- Occupation: Journalist
- Notable credit(s): RTÉ News Prime Time

= Richard Crowley (journalist) =

Irish journalist (born 1959)

Richard Crowley (born 1959), is an Irish journalist and broadcaster. He was formerly Middle East Correspondent for RTÉ News, and co-presenter of the current affairs programme Prime Time on RTÉ television. Prior to leaving RTÉ in 2017, he had presented the News at One on RTÉ Radio One and co-presented the radio programme This Week, with Colm Ó Mongáin, on Sundays.

==Career==
Crowley began his journalistic career in the Derry Journal in 1976. During the 1980s, he was a reporter and news presenter on RTÉ television.
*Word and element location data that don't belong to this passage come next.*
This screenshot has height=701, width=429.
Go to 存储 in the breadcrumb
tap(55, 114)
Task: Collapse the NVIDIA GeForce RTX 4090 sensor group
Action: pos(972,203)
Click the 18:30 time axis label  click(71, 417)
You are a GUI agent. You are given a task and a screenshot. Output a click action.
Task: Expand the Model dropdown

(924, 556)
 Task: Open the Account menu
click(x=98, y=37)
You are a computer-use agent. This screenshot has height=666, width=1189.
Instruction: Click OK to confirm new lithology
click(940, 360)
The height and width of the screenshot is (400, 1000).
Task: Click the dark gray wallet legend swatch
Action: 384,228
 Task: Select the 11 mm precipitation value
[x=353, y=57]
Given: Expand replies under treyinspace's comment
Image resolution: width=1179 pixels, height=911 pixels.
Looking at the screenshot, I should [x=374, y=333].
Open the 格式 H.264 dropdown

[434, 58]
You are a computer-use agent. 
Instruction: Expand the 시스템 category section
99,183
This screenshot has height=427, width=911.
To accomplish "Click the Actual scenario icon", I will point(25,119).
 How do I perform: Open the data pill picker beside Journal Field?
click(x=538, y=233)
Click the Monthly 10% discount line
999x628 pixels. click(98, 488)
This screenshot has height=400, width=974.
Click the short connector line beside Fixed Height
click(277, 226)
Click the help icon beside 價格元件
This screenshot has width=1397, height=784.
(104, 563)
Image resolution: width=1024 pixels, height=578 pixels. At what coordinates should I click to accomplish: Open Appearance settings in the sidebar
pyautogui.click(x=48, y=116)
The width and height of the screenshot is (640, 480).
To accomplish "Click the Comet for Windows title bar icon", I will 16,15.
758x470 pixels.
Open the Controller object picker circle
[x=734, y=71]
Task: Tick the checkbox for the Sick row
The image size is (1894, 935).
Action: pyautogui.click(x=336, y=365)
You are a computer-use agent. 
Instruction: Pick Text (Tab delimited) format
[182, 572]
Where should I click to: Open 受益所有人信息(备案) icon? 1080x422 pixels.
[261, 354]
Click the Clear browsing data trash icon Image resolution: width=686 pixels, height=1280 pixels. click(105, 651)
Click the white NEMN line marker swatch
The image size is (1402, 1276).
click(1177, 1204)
He also presented a news feature programme called Radharc. He later moved to RTÉ Radio where he presented Morning Ireland for six years, and the RTÉ News at One.

He returned to RTÉ TV News, in 2001, as the Middle East correspondent reporting from the region until 2009.
His book, No Man's Land, was published in October 2007. In 2009, he began presenting a new television series on RTÉ about Irish business and finance, called The Smart Money. From June 2009, he presented and edited This Week on RTÉ Radio 1. Crowley began co-presenting Prime Time in 2010, and resigned from that role in 2012. He presented the News at One on Radio 1 and This Week on RTÉ radio until he resigned from RTE in December 2017.

In 2015 he was named News Broadcaster of the Year at the Irish annual radio broadcasting awards, the PPIs.